What was your next step toward the law?

“I worked for Hughes Hubbard for two years after I graduated from CUNY. Although I was able to return to the criminal trial program, at least 85% of my work was corporate. And I learned I didn’t want to be a corporate lawyer. While the lack of work-life balance turned me off, a lot of people go into the law not for the money but to help others.”

That notion took you to law school. What was that experience like?

“I didn’t love law school. It’s a universally tough thing. But I was able to become involved with some social justice work. I volunteered with the LGBTQ+ law association and did name change clinics for trans folks. Getting direct service experience in law school made the experience a little less terrible.”

How did you come to be in Chattanooga?

“When I was in Hungary, my mom had breast cancer, and being an ocean away from my family bothered me. Then I was in a bad car accident a couple of days after graduation, which put everything on pause. My mom, who lives here, said, ‘Come home and heal.’ So I did.”

When did you connect with Legal Aid?

“All the things I had lined up for after graduation didn’t exist anymore, so I decided to hold out for a job at Legal Aid because it’s the only place in Chattanooga that does the kind of work I want to do.

“I did take cases pro bono for friends and other people who needed help and worked at a restaurant to pay my bills. I nearly applied to one local firm, but I’m glad I didn’t. I held out for my dream job – and I actually had clients to represent my second week of work.”
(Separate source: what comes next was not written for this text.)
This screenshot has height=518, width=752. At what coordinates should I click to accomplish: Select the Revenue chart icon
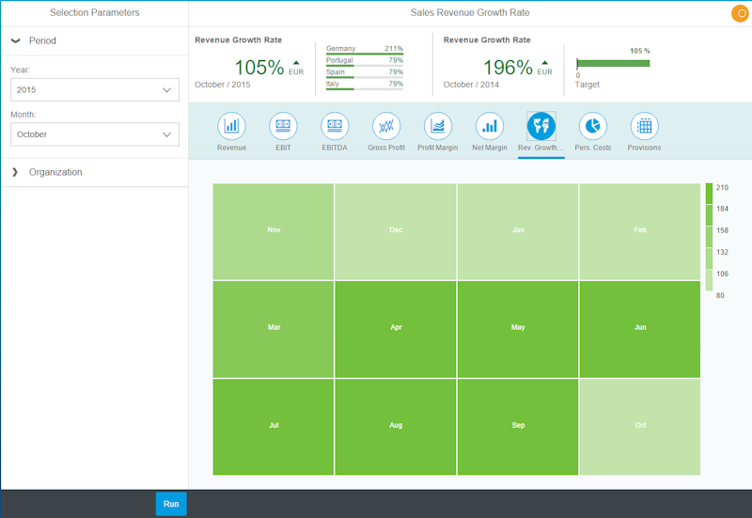(231, 126)
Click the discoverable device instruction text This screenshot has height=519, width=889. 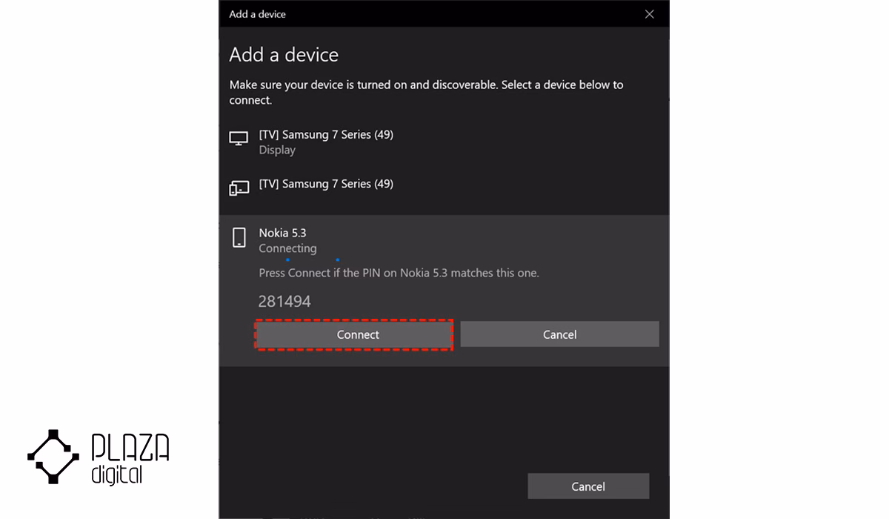tap(426, 92)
What do you do when you’re not lawyering?

“I co-founded Chattanooga Harm Reduction Coalition, which provides training for overdose reversals. We distribute Naloxone, a drug that reverses opioid overdoses, and we train people on how to use it. We also do training on safe use practices at some of the homeless camps in town.”
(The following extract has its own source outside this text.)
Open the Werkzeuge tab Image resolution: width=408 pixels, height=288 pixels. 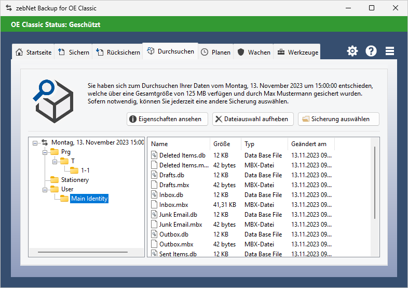pos(298,53)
Does telling people about that work ever raise eyebrows?

“Everybody has the right to make choices with which we don’t agree. Harm reduction is about respecting that autonomy and doing what we can to ensure those choices are made safely.”

Since working for Legal Aid is your dream, would you like to make a career of it?

“Historically, I’ve done well with having an ambiguous sense of what my future will look like. I like not knowing the details. It’s gotten me pretty far.

“But could I make a career out of this? Absolutely. Our deputy director has worked for Legal Aid for 31 years.

“Even if I don’t stay with Legal Aid, I still hope to assist people with direct legal services. I initially thought this might be my steppingstone to nonprofit work, but I’m not sure. So, yeah, ambiguous. Let’s go.”